• [PROBLEM STATEMENT]
Return exactly the run of lines that begins at the line containing "Task: Select the Hand tool" and ends at the last line of the material below; pictures stay out.

*** Opening INFORMATION SHOWN ***

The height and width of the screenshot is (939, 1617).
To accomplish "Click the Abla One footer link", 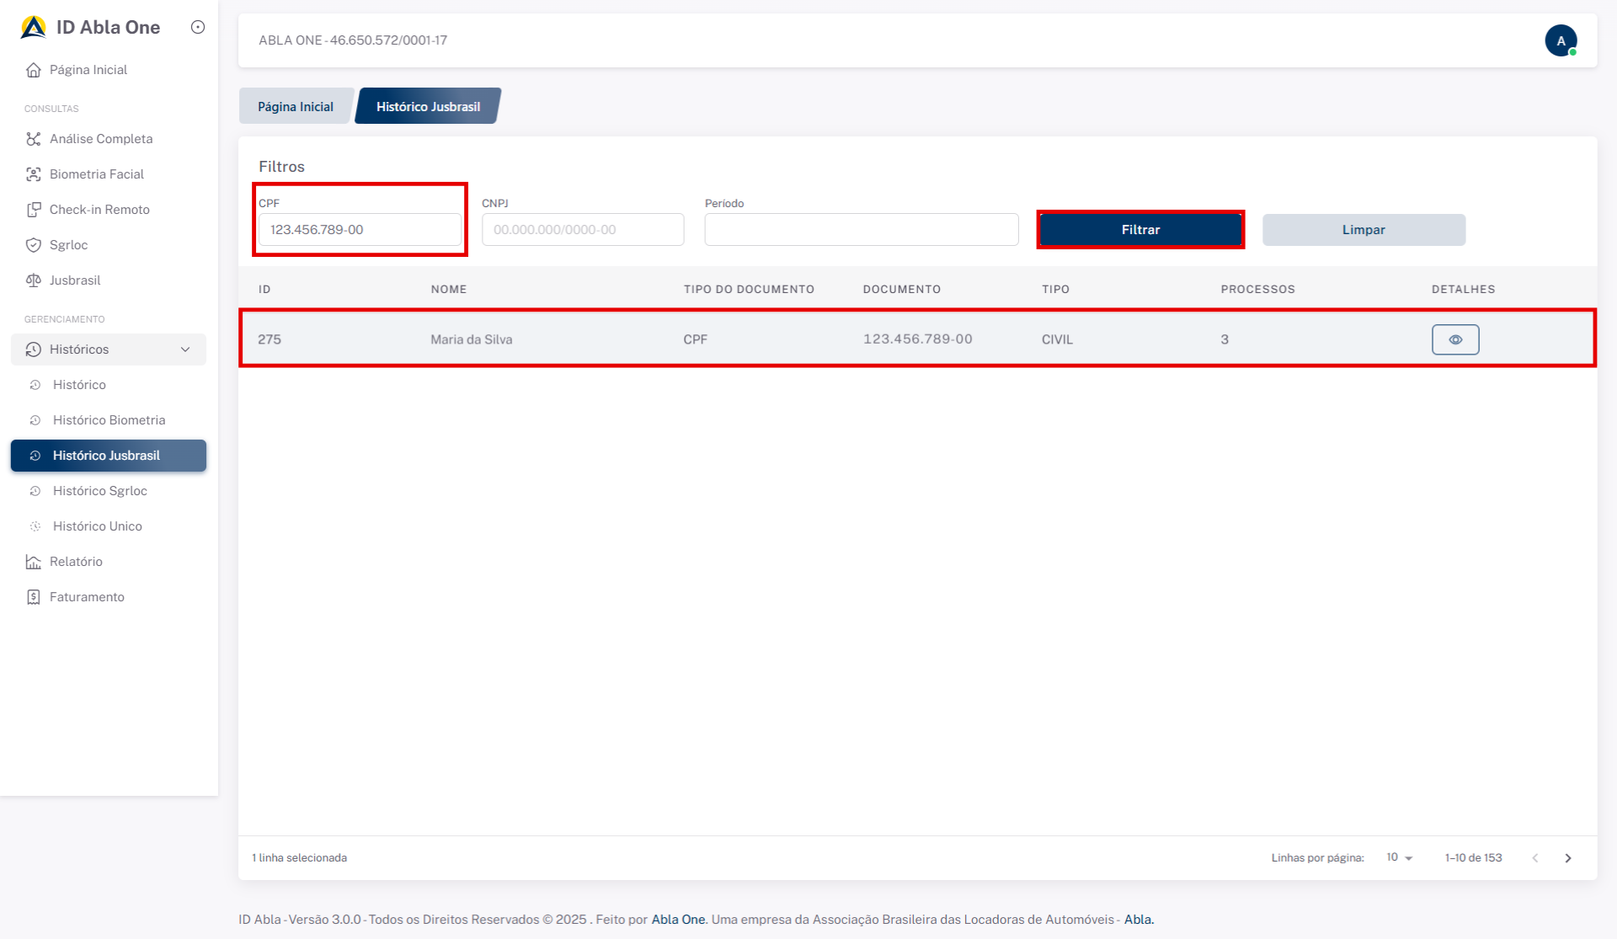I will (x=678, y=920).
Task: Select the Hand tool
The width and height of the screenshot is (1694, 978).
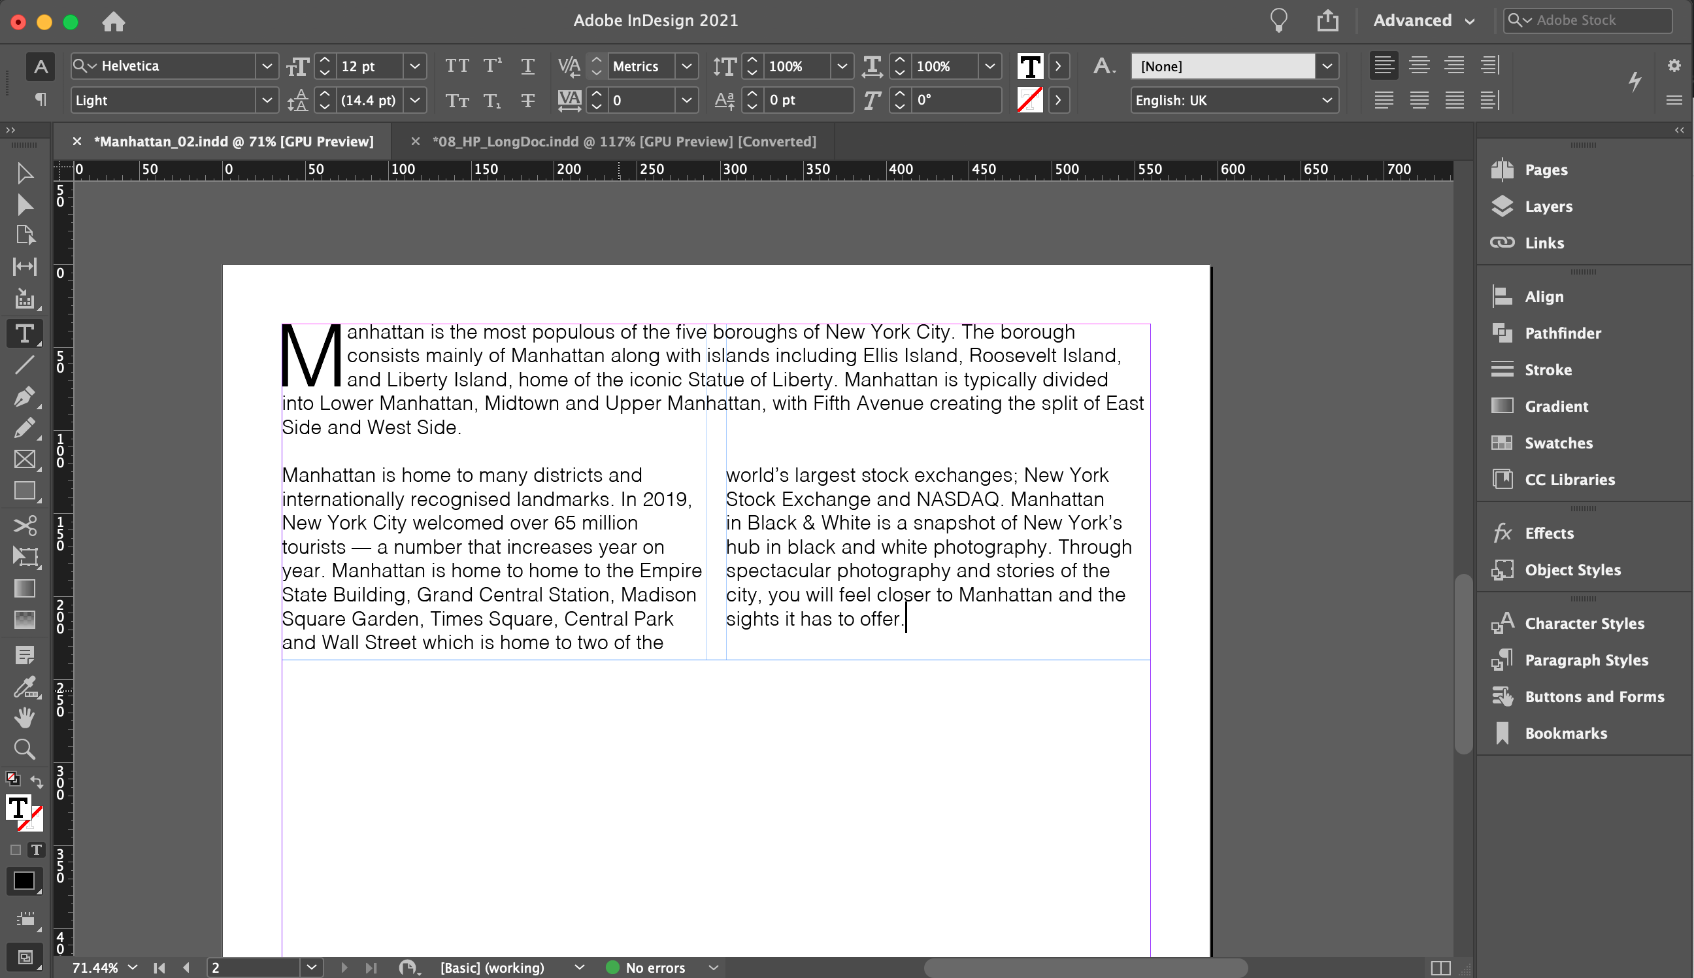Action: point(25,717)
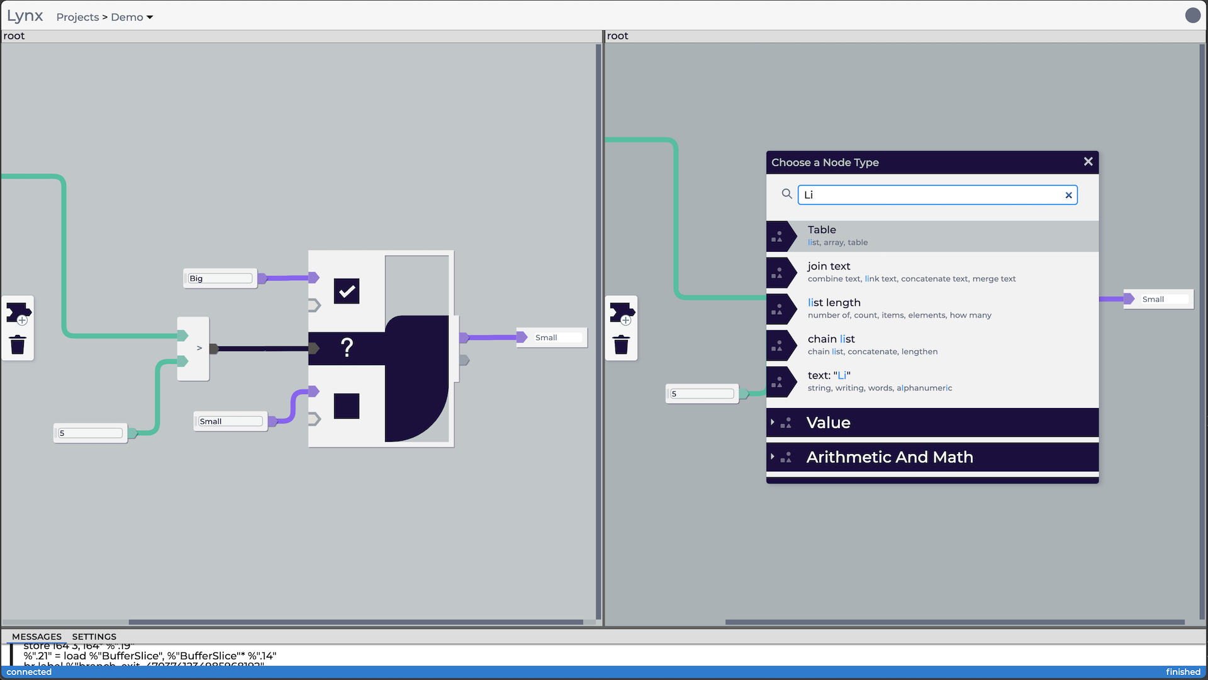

*** Closing INFORMATION SHOWN ***

• [FINAL ANSWER]
Task: Select the Hand tool
The width and height of the screenshot is (1694, 978).
Action: point(25,717)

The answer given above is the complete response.